### YOUR ASSIGNMENT
Range to output from the entries below: the line containing "Task: Pick the #ffc6c4 light pink swatch" through the line containing "This screenshot has width=1080, height=565.". Set it down exactly, ends included, nothing else.

### ENTRIES SUPPLIED
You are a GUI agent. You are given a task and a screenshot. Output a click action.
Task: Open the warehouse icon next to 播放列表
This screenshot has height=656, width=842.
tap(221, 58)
--
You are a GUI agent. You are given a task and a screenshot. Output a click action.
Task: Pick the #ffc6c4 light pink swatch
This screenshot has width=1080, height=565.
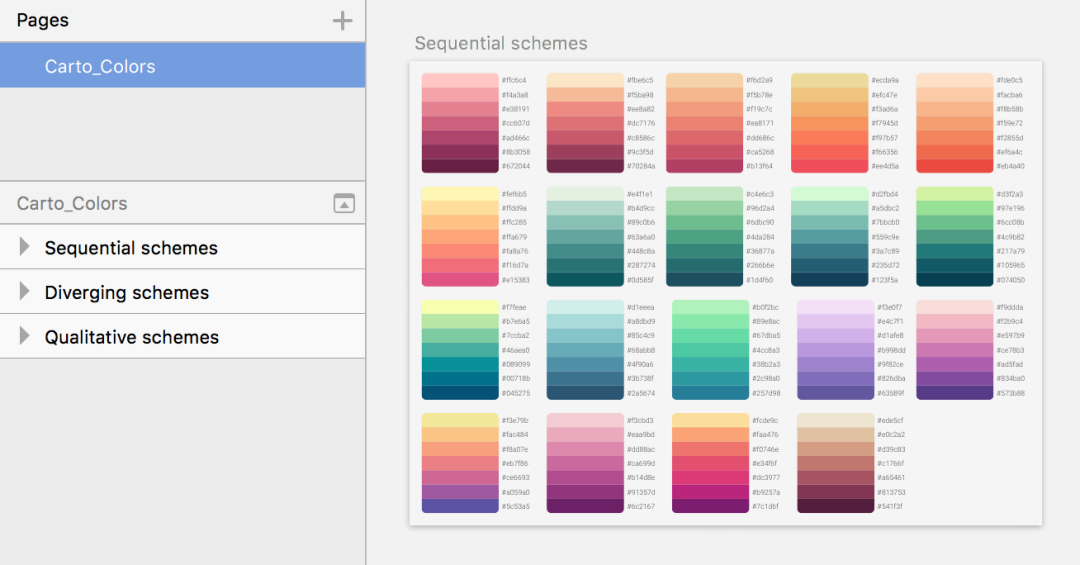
--
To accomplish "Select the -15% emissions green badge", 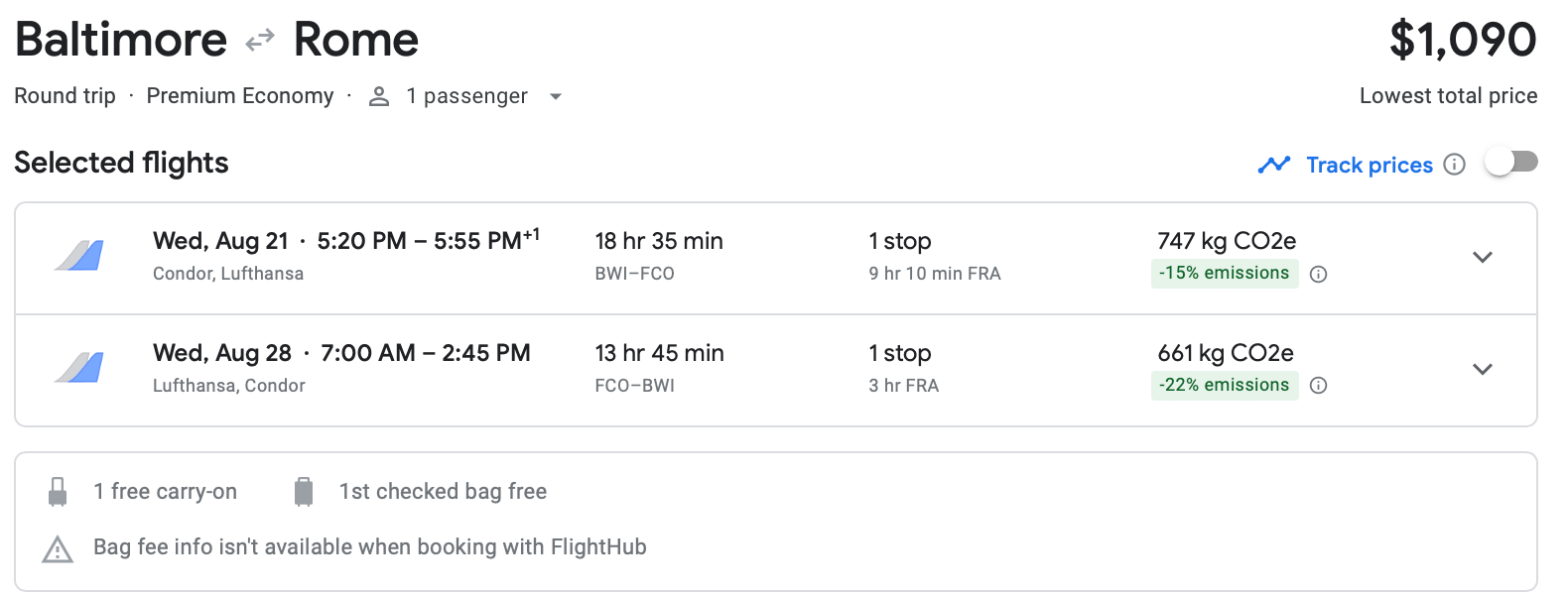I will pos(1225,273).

### THE COMPLETED TASK
Task: Pick the #ffc6c4 light pink swatch
This screenshot has width=1080, height=565.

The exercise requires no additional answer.